Monday, June 06, 2005

still lamenting

i'm still lamenting the loss of my long hair. i mean...i just don't feel sexy with a short haircut. grow, hair, grow!!! it was halfway down my back before i cut it. why oh why didn't i get a trim!?

Friday, June 03, 2005

oatmeal

i've been trying to eat oatmeal everyday for breakfast at work. but today there was a whole box of donuts! so i ate 1/2 a sugar coated one and plain oatmeal instead of the flavored packets. you think the plain oatmeal cancels out the 1/2 a donut? haha... well it makes me feel better anyhow. haha...

went gymming yesterday with cindy after dinner with ohio. it was nice catching up. gotta go gymming with cindy more often since it's a whole lot of time we can chat up on stuff. :)

Thursday, June 02, 2005

just a trim!

i just got a haircut. i don't like it. i always go in, wanting just a trim. but i tend to let the hairdesser do what they want with only very broad guidelines since i figure they know better than me what looks good. but then every time , i don't really like the outcome and i liked my hair better before i went in. i think i just don't like drastic hair changes. so when they cut a lot off, i don't like it. i always like my hair better after it has grown out a little. is it possible to ask for the grown out look? haha..

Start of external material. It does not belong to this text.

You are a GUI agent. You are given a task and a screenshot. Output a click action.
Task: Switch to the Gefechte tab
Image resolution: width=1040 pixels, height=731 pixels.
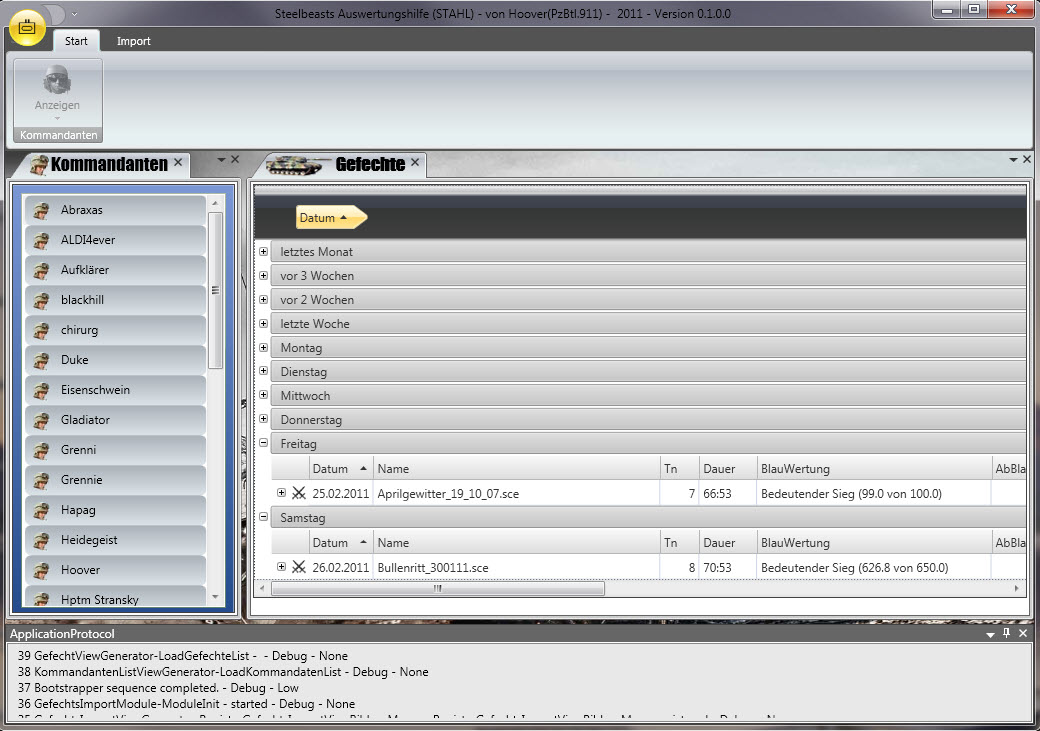click(x=369, y=164)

must remember, next time. just a trim! that's all!

Wednesday, June 01, 2005

something in the water

i'm drinking the filtered water at work and it's only making me more thirsty. so now i have a grape flavored jolly rancher which is much better at quenching my thirst. go figure.

instant mending patch

my mom had this great business idea last nite. while i was cutting off the tags to one of my shorts, i accidently cut a little hole in the shorts. i was too lazy to go mend it since it was such a small hole anyways. but my mom made a fuss and mended it anyways. she said, a great invention for impatient working women such as me would be an instant patch to mend clothing. something that could be as easy to apply as a sticker, but more durable.

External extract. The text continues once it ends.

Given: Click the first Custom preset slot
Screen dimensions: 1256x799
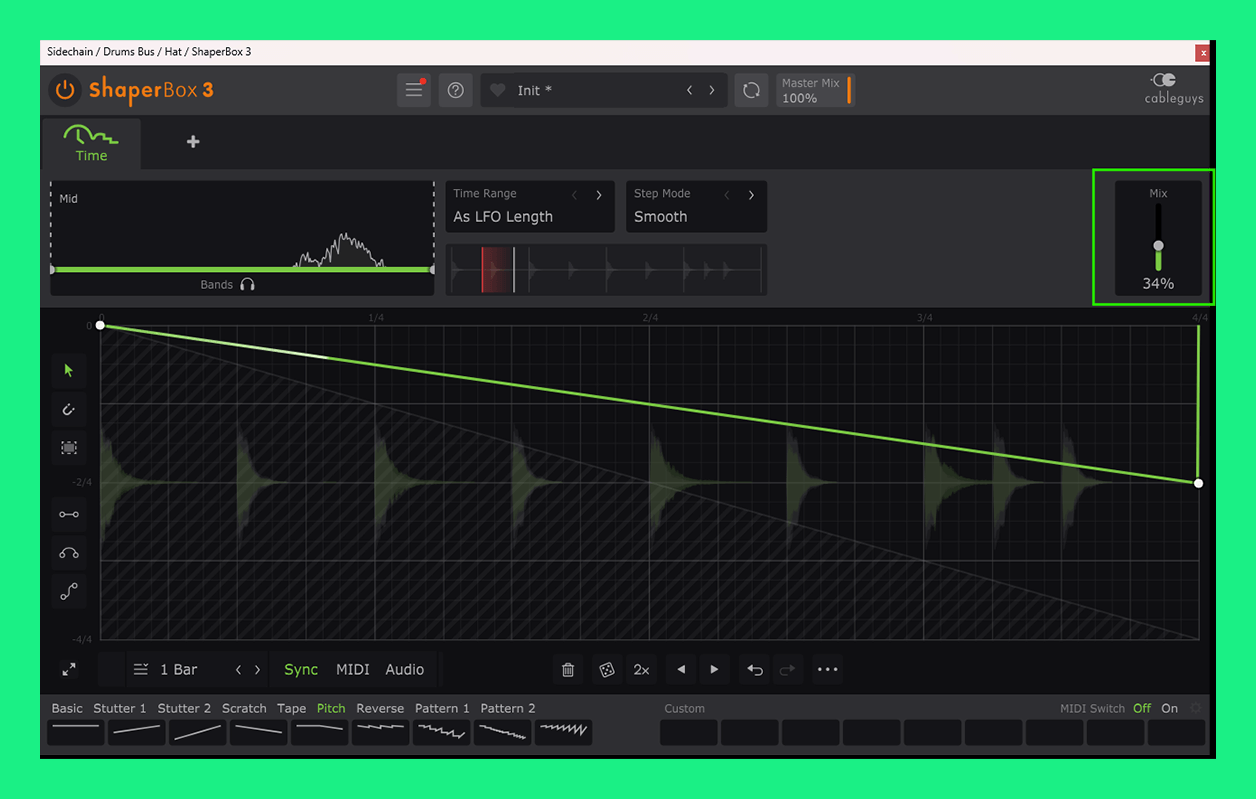Looking at the screenshot, I should (x=688, y=733).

if i commercialize this i'll make millions. diana...write me a patent! haha...

gymming

i went gymming monday, tuesday and i'm going to go again today. i even went to buy more shorts and another sports bra. i got such a good deal too because one of the price tags was missing from one of the shorts and the cashier guy just gave it to me free. haha... i think he was too lazy to go check the price. woo hoo! so now that i have a few new outfits, it kinda motivates me more to work out. that's how it works for girls. when you see yourself in a cute workout outfit, you think to yourself..."man, this would look so much better if i lost just a little more weight". it's hard to hide fat in workout clothes since all of it is so tight fitting.

so the plan is, work out at least 5 times a week. I'm even going to try to wake up early to run in the mornings in addition to gymming after work. we see how that goes...i sure do love to sleep. i wanna lose 10 pounds by my annual july party.

this working thing is great. no homework to do, no tests to study for. every weekend is a vacation!

bah,...i need to start up with my networking emails again to get speakers lined up for next year.